- What the task requires: Once the images are removed, set down everything else in the listing below exactly.

Dataset entries below:

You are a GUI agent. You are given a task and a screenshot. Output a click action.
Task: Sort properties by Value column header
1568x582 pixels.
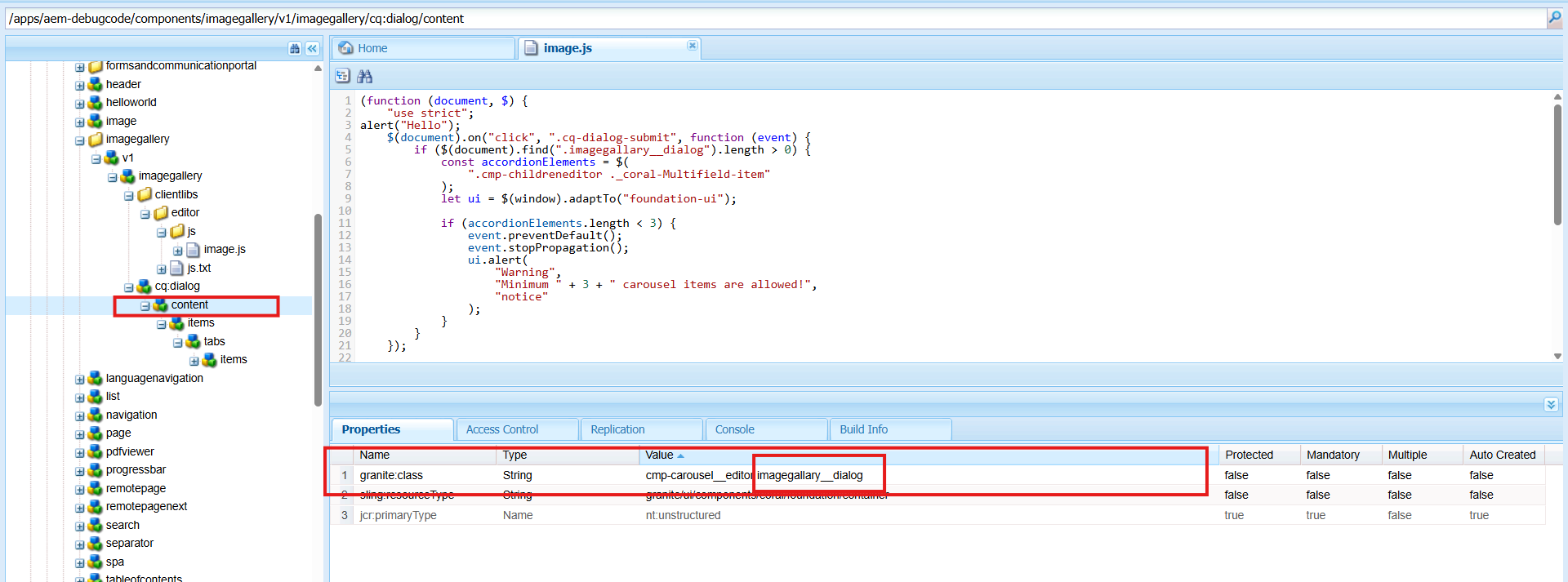659,455
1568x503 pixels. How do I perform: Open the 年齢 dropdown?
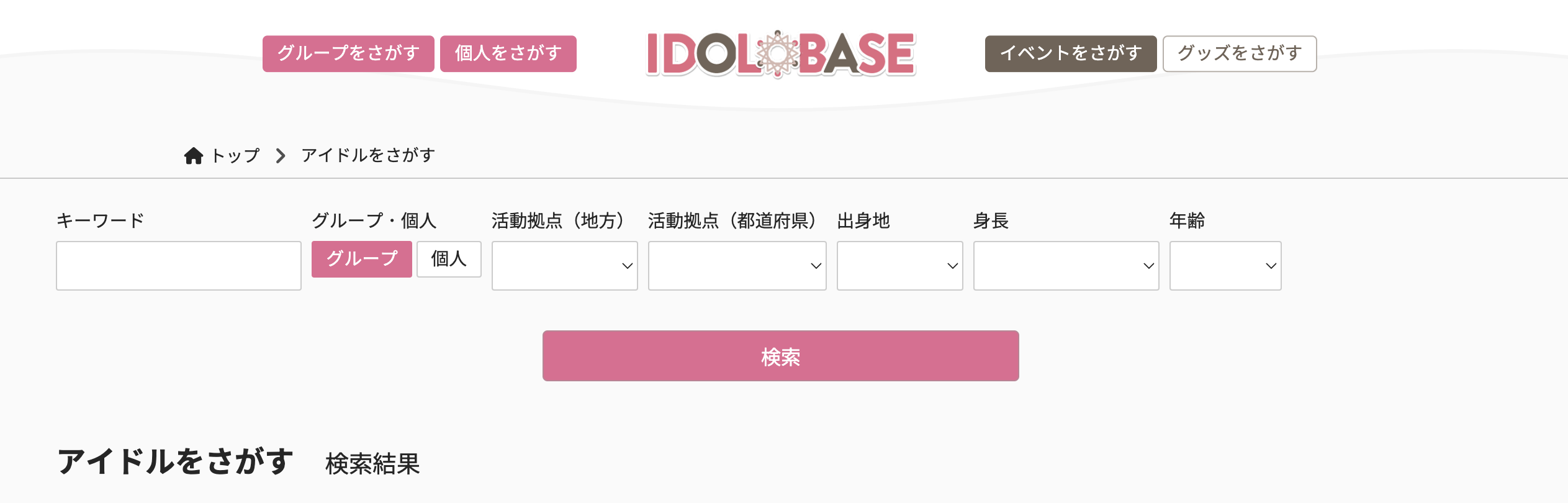1225,266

End of Dataset entries.

- Response area:
You are a GUI agent. You are given a task and a screenshot. Output a click action.
Task: Sort properties by Value column header
1568x582 pixels.
659,455
1568x503 pixels. How do I perform: Open the 年齢 dropdown?
1225,266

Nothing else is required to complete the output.